この作品を献呈されたインジヒ・カーン・ズ・アルベストゥー [Jindrich Kaan z Albestu] はハンガリー貴族出身の作曲家で、プラハで活躍した。 FibichDvorak, Foerster 等と一緒に写真に収まったりもしているなど、親交のあった様子が伺える。
曲目は以下の通り:

  1. Valcik(ワルツ)
  2. 1001 noc(一千一夜(物語))
  3. * * *
  4. Rococco (Gavotte)(ガヴォット)

第1曲の「ワルツ」は、幾分大胆な不要和音を用いた、退廃的な雰囲気を持つ音楽。バスに与えられた装飾音の響きも洒落ていて面白い。

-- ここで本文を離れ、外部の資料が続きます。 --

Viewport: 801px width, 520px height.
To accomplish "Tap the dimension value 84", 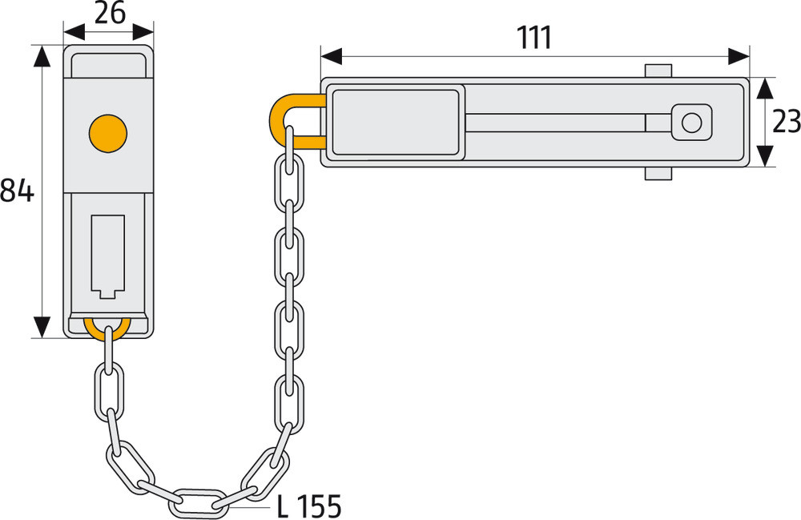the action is pos(17,191).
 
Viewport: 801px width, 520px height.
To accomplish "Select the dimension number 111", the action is pos(534,38).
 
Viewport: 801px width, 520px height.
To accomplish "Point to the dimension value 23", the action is pos(787,122).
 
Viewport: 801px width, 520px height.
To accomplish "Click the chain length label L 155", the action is pos(308,506).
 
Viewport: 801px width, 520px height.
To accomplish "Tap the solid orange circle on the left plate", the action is pos(108,133).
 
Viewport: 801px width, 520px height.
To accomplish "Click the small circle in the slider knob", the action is pos(692,123).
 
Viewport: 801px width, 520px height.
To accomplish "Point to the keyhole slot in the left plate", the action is pos(108,256).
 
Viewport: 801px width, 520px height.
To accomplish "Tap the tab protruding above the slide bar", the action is pos(658,71).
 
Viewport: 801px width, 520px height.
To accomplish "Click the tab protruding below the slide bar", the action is pos(658,173).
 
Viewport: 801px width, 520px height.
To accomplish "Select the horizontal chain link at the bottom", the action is pos(197,503).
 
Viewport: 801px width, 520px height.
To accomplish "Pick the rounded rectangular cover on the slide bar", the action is pos(396,122).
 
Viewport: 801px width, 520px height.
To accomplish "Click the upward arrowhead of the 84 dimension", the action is pos(42,56).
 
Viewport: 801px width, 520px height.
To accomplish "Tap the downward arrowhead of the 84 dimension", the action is pos(42,327).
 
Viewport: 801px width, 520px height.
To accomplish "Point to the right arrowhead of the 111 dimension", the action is pos(739,56).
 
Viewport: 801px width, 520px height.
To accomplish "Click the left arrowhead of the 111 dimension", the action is pos(332,56).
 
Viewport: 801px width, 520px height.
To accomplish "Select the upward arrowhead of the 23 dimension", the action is pos(764,88).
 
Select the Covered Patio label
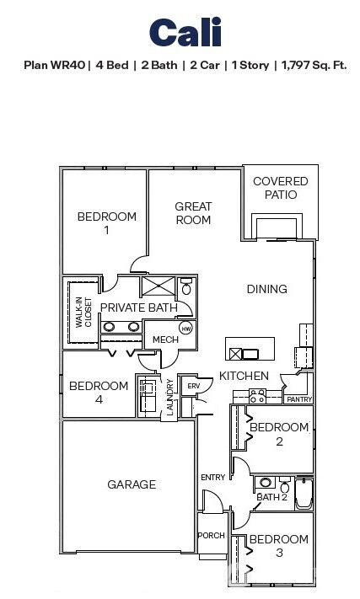click(281, 188)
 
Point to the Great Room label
click(193, 213)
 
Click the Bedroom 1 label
click(107, 223)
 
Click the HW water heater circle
click(186, 328)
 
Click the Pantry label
click(298, 399)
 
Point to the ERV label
click(193, 386)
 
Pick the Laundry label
click(170, 397)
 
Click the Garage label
click(132, 484)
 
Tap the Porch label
click(211, 536)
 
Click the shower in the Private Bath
click(158, 286)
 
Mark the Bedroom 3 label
click(278, 546)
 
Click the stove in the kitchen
click(256, 394)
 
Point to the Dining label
click(266, 289)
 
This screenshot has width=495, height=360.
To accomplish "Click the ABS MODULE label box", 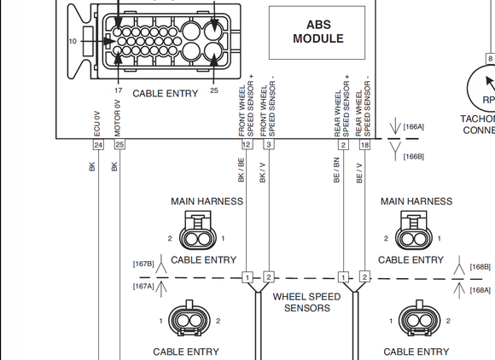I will [317, 32].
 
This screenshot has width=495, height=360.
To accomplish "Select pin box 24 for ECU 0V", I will [98, 145].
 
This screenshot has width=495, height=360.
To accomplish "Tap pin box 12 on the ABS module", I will [247, 145].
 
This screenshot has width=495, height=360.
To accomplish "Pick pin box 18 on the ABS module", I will [365, 145].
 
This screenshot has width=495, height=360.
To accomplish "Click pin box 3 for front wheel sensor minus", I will [268, 145].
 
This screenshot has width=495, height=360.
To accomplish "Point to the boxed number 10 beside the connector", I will [73, 41].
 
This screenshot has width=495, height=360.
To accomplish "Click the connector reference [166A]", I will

第3曲の奇妙なタイトルに就いては、初版の楽譜では"* * *"と記されているが、ZDENEK FIBICH TEMATICKY KATALOGでは、"xXx"と表記されている。後者の方が正しいとすると、「ローマ数字の30」と想像することも可能だが、恐らくそういう意味ではあるまい。
チェコの書籍(例えば"ZDENEK FIBICH SBORNIK DOKUMENTU A STUDII"等)では、章の区切りに " * "" * * * " というのが用いられる場合があることから、転じて暗に《間奏曲》であることを示唆したのかも知れない(但し、これは飽くまで推測の域を出ない)。実際この曲は、曲集中における緩徐楽章的な役割を担っている。
尚、カール・ルートヴィヒ・リヒター [Carl Ludwig Richter] は、「限りなく優しい、題名のない変イ長調の歌」 einen unendlich zarten Gesang ohne Namen in As-dur (*) と述べており、「題名なし」と捉えている。

第4曲《Rococco (Gavotte)》は、オルゴール風な音楽だが、その愛らしい楽想が非常に印象的である。
そのピアノ独奏版が、同じ年に書かれた、ピアノ独奏の為の《組曲》ト短調(遺作)の終曲《Gavotte》にもなっている。